Problem details: The answer must be every line from the entries below that includes "computer".

======== Input material ========

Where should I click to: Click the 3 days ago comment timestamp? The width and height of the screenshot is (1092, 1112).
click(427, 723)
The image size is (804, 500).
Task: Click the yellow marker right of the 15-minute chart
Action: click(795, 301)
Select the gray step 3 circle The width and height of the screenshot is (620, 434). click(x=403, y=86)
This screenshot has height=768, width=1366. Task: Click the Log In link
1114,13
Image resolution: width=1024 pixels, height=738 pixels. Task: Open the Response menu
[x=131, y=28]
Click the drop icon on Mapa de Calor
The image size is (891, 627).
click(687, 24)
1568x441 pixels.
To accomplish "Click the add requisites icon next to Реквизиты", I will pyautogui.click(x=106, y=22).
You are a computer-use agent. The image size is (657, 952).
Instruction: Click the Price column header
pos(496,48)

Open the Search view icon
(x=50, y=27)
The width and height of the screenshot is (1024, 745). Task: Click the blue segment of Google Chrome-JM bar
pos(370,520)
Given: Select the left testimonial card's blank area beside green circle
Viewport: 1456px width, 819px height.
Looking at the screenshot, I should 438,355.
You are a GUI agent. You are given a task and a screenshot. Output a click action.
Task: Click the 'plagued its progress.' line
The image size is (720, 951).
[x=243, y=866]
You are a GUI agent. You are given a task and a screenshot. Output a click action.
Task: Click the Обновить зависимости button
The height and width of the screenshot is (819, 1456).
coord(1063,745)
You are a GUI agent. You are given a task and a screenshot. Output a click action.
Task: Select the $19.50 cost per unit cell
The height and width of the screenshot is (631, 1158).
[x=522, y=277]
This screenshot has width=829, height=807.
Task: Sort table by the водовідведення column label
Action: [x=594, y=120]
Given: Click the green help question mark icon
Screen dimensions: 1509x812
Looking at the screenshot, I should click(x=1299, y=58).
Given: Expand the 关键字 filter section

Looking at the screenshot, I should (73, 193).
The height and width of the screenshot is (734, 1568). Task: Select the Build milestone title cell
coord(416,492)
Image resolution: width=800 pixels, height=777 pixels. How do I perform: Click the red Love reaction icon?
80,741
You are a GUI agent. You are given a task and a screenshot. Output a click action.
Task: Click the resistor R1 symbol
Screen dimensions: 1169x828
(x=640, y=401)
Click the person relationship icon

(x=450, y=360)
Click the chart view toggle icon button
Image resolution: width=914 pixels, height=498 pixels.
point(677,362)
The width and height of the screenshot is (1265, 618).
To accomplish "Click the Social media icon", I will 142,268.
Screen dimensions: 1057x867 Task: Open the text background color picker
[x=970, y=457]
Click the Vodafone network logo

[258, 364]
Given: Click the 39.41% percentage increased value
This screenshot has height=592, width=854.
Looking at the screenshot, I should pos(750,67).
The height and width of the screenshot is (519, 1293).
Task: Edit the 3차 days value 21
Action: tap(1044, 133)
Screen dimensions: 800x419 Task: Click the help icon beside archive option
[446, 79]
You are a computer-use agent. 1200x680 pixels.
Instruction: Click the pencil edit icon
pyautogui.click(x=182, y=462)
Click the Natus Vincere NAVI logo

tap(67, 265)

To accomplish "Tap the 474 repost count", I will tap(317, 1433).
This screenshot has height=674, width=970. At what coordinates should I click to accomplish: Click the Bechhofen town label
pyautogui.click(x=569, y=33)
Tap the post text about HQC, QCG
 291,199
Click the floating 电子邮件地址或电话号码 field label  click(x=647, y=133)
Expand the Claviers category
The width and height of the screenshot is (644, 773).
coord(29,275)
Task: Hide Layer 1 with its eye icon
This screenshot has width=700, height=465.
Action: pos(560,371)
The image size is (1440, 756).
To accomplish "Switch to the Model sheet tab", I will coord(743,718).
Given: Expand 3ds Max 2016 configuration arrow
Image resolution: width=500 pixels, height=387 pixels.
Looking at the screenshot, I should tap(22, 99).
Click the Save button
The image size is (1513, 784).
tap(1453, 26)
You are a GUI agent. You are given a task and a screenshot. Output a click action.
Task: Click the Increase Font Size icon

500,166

========

Solution:
You are a computer-use agent. The image size is (657, 952).
You are a computer-use agent. 1200x680 pixels.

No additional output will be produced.